Морин прикусила губу. Да, она сама придумала эту небылицу, когда наводила справки в Булавайо. Она вгляделась в лицо отца.
— Признаться, меня это тронуло и порадовало. Я считал, что у нее каменное сердце. Кевин О'Хаган писал, что каждый год по мне служили панихиду.
— Да, — подтвердила Морин. — И скоро опять годовщина.
— То есть она сделала то, чего могла бы и не делать, и я ее должник. Возвращаться и тревожить ее память? Нет. В любом случае, милая, я там больше никого не знаю, один Кевин был — и тот умер. Нет, я останусь здесь, мне тут нравится, а ты будешь навещать меня время от времени, и твоя сестра Кэтрин со своим молодым человеком. Я буду самым счастливым человеком на свете.
На глаза у нее навернулись слезы. Вот он сидит перед ней — старик, считающий себя самым счастливым человеком на свете. Нет, никогда она не расскажет ему правды о матери, не станет лишать его удовольствия думать о ней хоть что-то хорошее.
— Тогда я буду приезжать по любому поводу.

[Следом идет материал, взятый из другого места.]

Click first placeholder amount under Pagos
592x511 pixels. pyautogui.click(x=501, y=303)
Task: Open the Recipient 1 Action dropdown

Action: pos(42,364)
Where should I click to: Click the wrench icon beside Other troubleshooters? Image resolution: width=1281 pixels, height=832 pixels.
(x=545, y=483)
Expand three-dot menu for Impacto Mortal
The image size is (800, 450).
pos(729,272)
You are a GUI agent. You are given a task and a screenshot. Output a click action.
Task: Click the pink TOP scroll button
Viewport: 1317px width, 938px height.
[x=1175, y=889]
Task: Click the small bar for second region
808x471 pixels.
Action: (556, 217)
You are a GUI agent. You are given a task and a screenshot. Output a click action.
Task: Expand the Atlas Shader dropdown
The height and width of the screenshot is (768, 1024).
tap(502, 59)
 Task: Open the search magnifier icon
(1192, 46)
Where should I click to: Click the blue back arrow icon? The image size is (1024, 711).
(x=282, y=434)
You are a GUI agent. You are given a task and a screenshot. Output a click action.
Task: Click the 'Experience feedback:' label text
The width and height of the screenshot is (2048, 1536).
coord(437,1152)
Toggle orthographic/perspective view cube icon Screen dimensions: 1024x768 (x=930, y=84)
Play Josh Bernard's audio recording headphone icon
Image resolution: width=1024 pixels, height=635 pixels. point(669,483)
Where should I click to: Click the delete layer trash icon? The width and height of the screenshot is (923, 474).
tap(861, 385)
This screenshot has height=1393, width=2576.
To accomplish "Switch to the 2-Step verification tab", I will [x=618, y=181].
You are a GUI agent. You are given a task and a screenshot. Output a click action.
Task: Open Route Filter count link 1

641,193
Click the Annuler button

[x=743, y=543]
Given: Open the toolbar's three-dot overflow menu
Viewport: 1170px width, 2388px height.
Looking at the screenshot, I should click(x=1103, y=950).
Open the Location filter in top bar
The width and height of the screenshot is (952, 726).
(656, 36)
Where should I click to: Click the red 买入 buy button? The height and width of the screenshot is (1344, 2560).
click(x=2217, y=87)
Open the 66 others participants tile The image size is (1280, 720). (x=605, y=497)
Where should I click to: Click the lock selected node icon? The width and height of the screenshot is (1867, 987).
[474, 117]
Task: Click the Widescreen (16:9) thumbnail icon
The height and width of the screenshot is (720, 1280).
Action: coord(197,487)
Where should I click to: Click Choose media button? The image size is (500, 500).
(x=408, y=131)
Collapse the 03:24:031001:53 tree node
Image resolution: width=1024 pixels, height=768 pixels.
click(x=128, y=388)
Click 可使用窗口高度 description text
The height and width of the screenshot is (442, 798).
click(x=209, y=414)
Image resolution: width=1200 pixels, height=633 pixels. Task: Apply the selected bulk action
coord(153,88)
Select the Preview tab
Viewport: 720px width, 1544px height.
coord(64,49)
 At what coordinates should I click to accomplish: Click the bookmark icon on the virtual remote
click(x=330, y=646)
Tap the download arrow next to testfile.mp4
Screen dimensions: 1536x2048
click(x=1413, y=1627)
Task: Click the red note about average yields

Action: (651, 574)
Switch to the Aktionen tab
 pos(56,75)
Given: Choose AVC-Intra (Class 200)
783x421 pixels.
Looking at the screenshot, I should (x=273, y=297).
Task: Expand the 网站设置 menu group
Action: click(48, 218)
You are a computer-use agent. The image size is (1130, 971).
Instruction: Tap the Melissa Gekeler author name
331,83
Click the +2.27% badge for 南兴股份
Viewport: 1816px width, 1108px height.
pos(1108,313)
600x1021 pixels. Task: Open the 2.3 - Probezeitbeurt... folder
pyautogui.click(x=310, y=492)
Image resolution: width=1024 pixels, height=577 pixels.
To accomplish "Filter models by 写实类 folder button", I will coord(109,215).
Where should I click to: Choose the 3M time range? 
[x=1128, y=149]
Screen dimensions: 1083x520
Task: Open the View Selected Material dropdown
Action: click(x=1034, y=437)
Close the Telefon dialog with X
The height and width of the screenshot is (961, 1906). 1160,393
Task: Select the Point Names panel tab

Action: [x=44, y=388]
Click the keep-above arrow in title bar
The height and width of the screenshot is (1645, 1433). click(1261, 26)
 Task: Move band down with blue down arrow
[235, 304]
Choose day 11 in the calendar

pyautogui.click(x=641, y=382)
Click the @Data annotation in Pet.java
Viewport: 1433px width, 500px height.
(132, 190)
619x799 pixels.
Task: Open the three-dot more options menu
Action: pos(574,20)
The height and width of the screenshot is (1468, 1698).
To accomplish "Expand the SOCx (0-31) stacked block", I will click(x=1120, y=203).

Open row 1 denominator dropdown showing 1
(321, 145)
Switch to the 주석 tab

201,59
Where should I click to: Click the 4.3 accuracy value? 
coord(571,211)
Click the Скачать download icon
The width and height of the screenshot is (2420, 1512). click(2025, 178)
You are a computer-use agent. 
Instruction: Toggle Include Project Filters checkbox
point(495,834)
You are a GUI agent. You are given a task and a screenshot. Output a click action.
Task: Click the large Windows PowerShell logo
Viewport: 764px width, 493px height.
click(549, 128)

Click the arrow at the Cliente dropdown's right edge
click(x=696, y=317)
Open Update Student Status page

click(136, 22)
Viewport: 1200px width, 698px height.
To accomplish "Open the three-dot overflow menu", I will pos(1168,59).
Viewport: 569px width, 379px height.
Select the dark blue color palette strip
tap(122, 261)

Открою магазин здесь в Аскоте или в Виндзоре. Я не шучу.
— Я верю. И когда на серебряную свадьбу дочери Кевина поедешь. Это тоже будет хороший повод.
— Сомневаюсь, поеду ли. Шафером-то был Фрэнк Куигли… Предполагается, что это будет встреча всех, кто там был. Будут вспоминать прошлое и все в таком роде.
— Тем более тебе надо поехать, — сказал Берни Бэрри, загорелый человек с огоньком в глазах, который нашел свою любовь сорок лет назад во время служебной командировки и которому хватило мужества пойти навстречу своей судьбе.